Les propriétaires étrangers voient leur accès aux logements suisses nettement réduits. Le Conseil fédéral a décidé mercredi de soumettre leurs acquisitions à autorisation. Il compte ainsi lutter contre la pénurie de logements alors que la population doit voter dans deux mois sur l'initiative de l'UDC "Pas de Suisse à 10 millions".

Le Conseil fédéral entend soumettre à l'autorisation l'achat de résidences principales par des ressortissants d'Etats hors de l'Union européenne et de l'Association européenne de libre-échange (AELE), indique-t-il dans un communiqué. Si ces propriétaires déménagent, ils devront revendre leur bien dans un délai de deux ans.

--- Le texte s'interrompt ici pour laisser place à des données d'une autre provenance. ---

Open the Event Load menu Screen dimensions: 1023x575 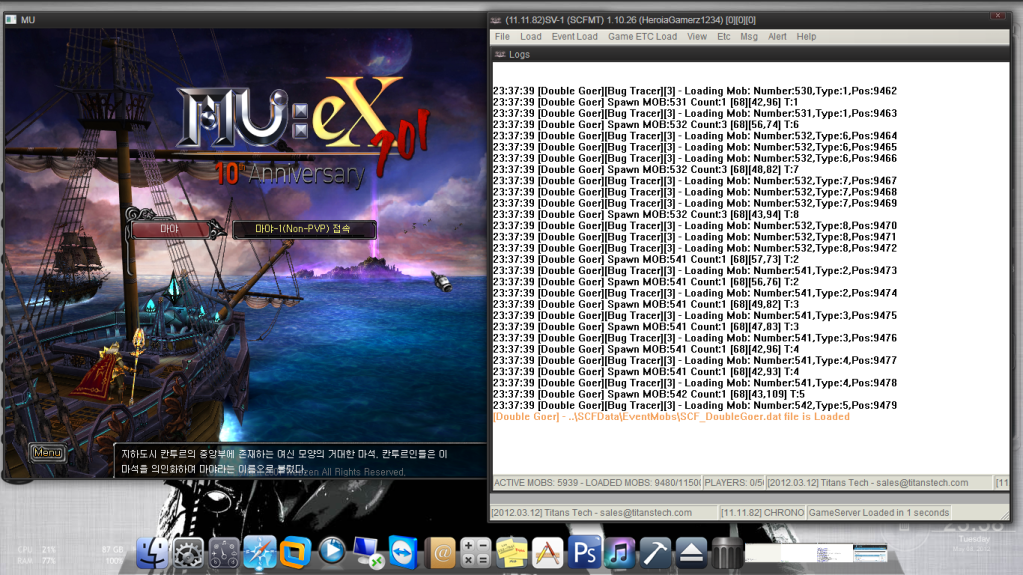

Les propriétaires étrangers ne pourront également plus acquérir des immeubles commerciaux pour ensuite les louer. Le but est d'éviter les achats effectués uniquement à des fins de placement. L'achat de parts de sociétés d'immeubles d'habitation côtées en bourse et de parts de fonds immobiliers ne sera également plus systématiquement autorisé.

Le gouvernement compte aussi serrer la vis sur les maisons de vacances. Les contingents annuels dont disposent les cantons pour autoriser les achats par des propriétaires étrangers seront réduits.

Et la vente entre personnes de l'étranger sera à nouveau soumise à autorisation. Toute acquisition de logements de vacances par des acheteurs non suisses réduira le contingent cantonal d'une unité.

"Objectif premier de la lex Koller"

"Ces propositions visent à recentrer la lex Koller sur son objectif premier", écrit le Conseil fédéral. L'avant-projet est en consultation jusqu'au 15 juillet.

Cette série de mesures a été décidée en réaction à l'initiative de l'UDC "Pas de Suisse à 10 millions". Le parti agrarien veut endiguer la croissance démographique en plafonnant la population résidente à 10 millions.

Si cette limite est dépassée, des mesures dans l'asile devront être prises. Et l'accord de libre circulation des personnes conclu avec l'UE pourrait être dénoncé.

Le Conseil fédéral est clairement opposé à ce texte qui mettrait en péril les accords avec Bruxelles arrachés fin 2024 après des années de négociations. Le paquet doit encore passer par les Parlements suisse et européen. La population suisse devra ensuite se prononcer.